Des travaux à la charge du Pays financés … à perte ?
En amont du projet aquacole, le Pays a financé pour 617 millions de Fcfp de travaux. Un montant nécessaire à la déconstruction du centre de mareyage, au déplacement de la centrale électrique, à la démolition du réseau d’hydrocarbures de l’atoll et à l’aménagement général du site d’accueil de la ferme. Un investissement certes indispensable à la réalisation du projet mais inutile si ce dernier ne se concrétise pas, souligne la CTC.
Se rajoutent aux dépenses du Pays un peu moins de 4 millions de Fcfp utilisés entre 2014 et 2017 à des fins de réceptions et d’organisation d’une réunion mondaine, lors de l’accueil des délégations chinoises.

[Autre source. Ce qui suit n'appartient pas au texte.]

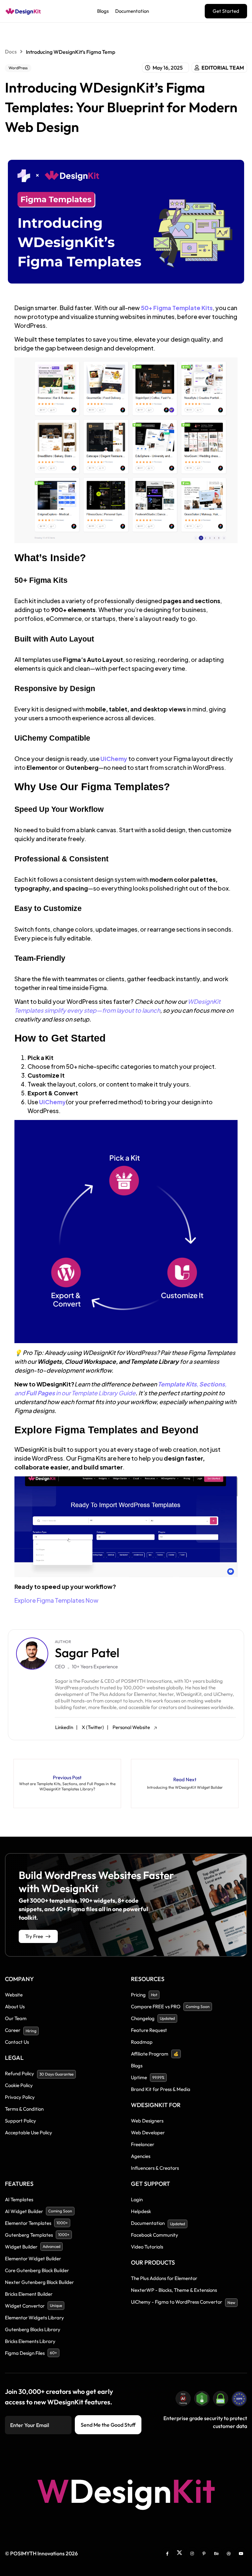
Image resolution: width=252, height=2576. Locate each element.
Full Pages (40, 1393)
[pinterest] (204, 2553)
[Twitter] (179, 2553)
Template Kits (177, 1384)
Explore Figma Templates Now (56, 1600)
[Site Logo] (23, 11)
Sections (212, 1384)
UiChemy (113, 758)
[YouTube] (241, 2553)
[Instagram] (192, 2553)
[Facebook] (167, 2553)
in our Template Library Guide (95, 1393)
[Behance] (216, 2553)
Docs (11, 51)
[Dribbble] (228, 2553)
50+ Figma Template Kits (177, 307)
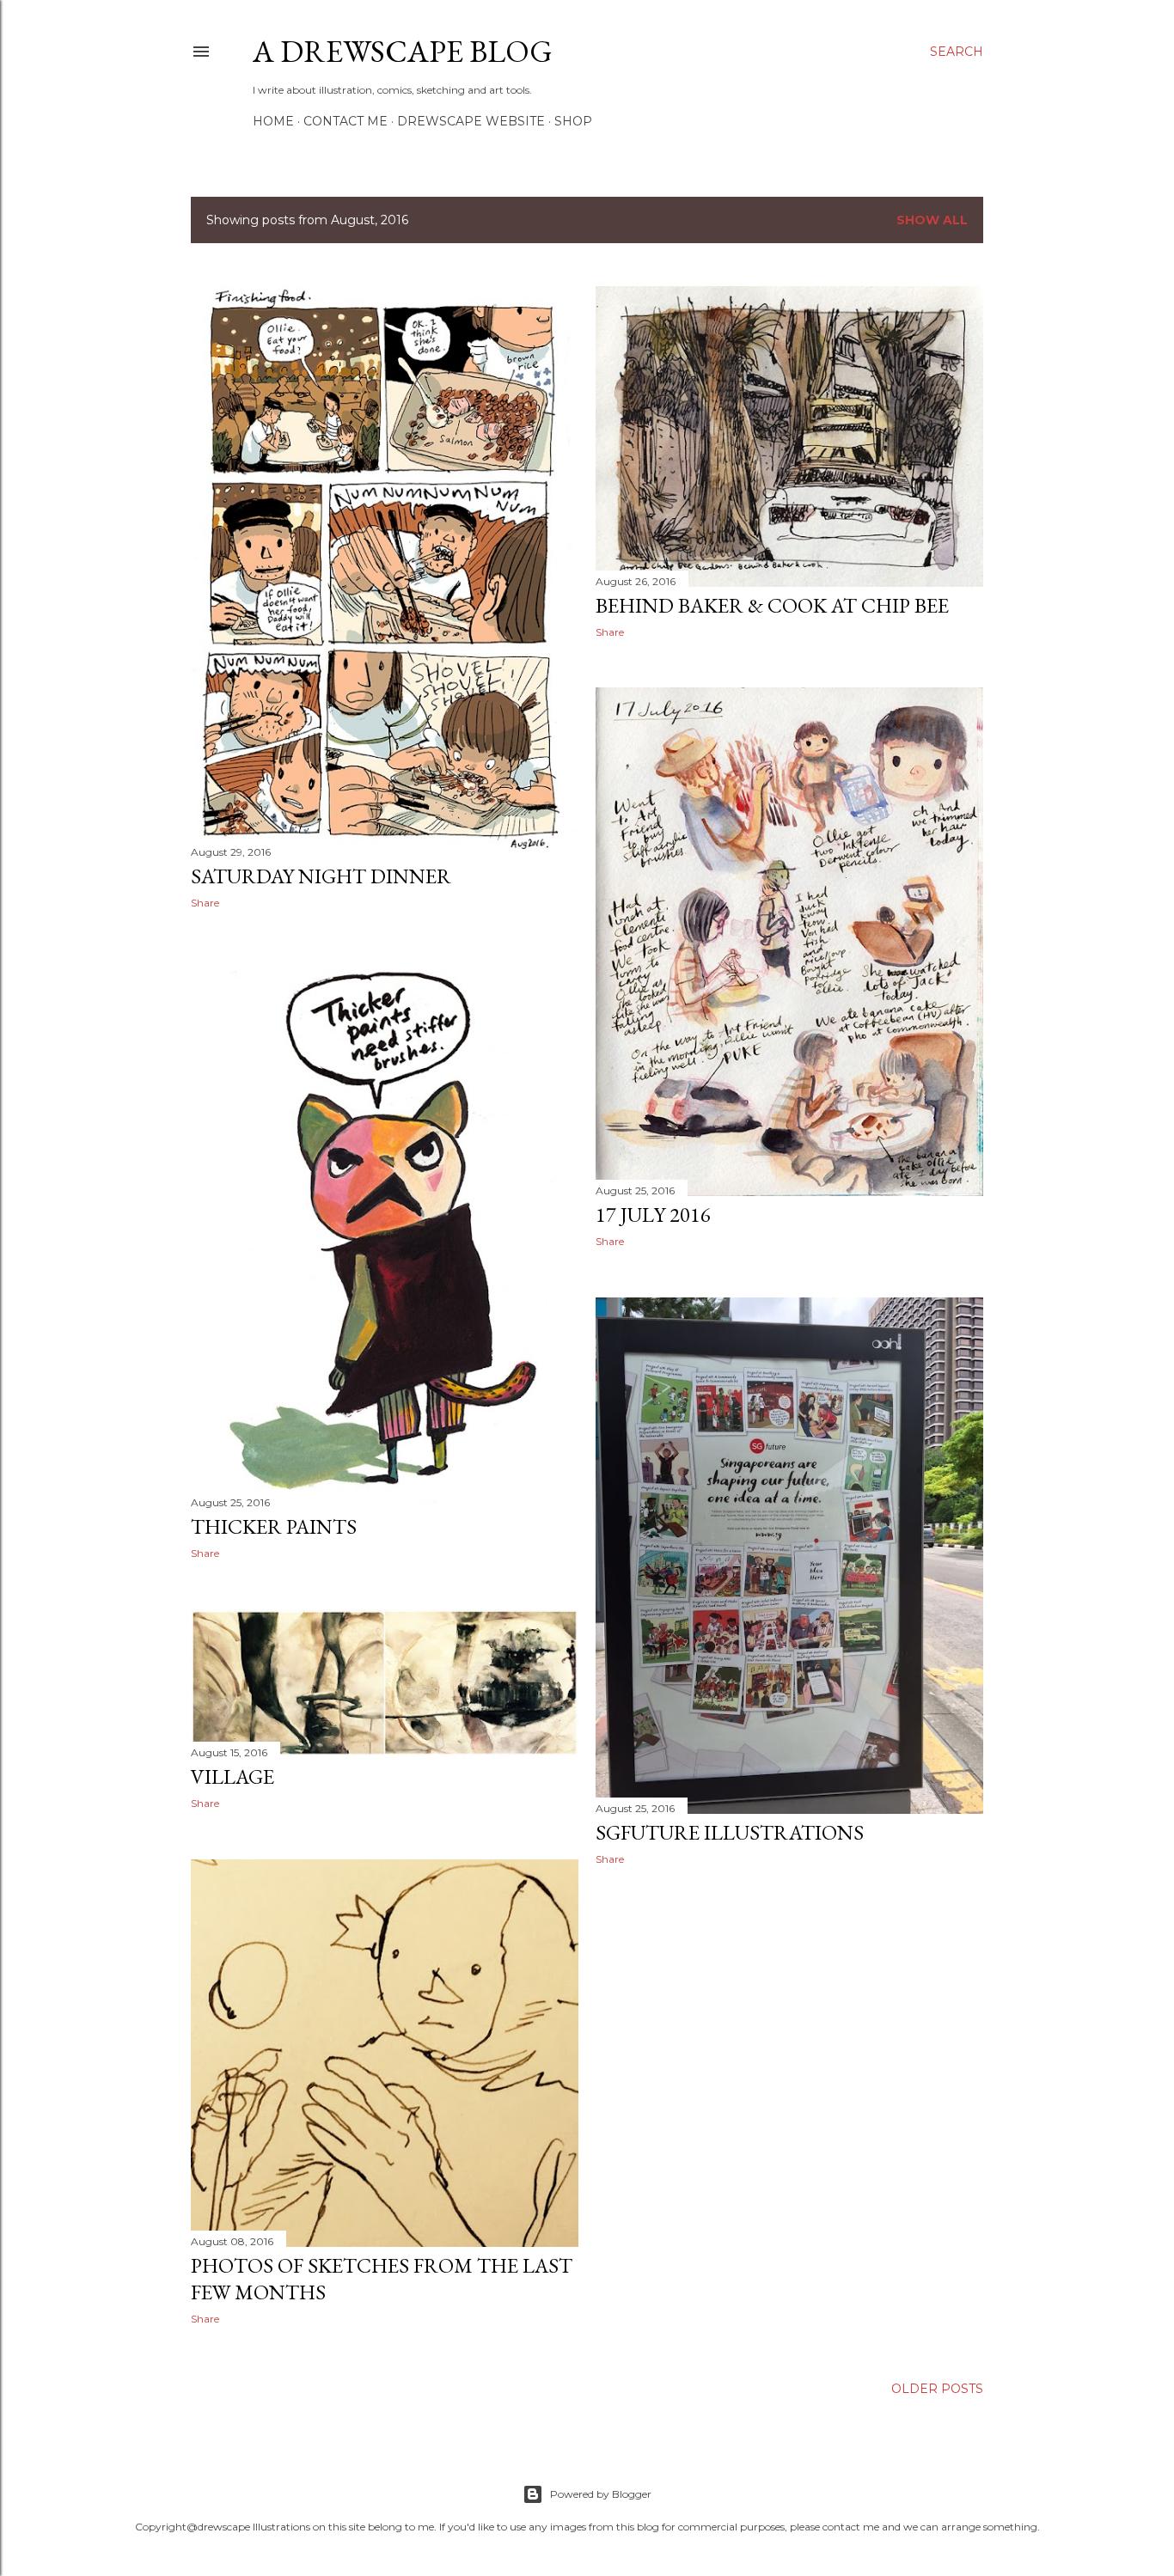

Et si l’intérêt pour la Polynésie n’est pas seulement économique mais aussi professionnel, avec un transfert des savoir-faire des techniciens non nationaux au bénéfice de professionnels locaux, la CTC met en exergue l’inexistence de sélection et de formation d’aquaculteurs polynésiens alors même que leur intervention est essentielle. « Cette phase doit être anticipée afin de préparer au mieux les acteurs du territoire à ce processus novateur. La chambre invite le Pays à prendre toute sa place lors de la négociation et de la formalisation de la relation contractuelle entre les futurs aquaculteurs polynésiens et TNOF afin que les conditions d’exploitation sur la base de contrat type soient équilibrées et transparentes. Cette médiation permettra que les futurs aquaculteurs ne soient pas démunis juridiquement face à une entreprise qui transfère une part non négligeable du risque économique sur ces derniers ».
En 2014, TNOF s’engageait à créer au moins 1000 emplois locaux durables. Mais en 2018, la société revoit ses chiffres à la baisse et dit vouloir créer 300 emplois de moins que prévu. Le Pays, de son côté, n’a jamais infirmé ou confirmé les projections de TNOF, observe la chambre territoriale des comptes qui recommande la mise en place d’un suivi professionnalisé.
In fine, la CTC craint que la crise sanitaire et économique mondiale n’ait des répercussions néfastes sur l’avancement du projet de ferme aquacole. Elle constate et déplore aussi le déficit d’informations officielles du Pays concernant l’avenir du projet.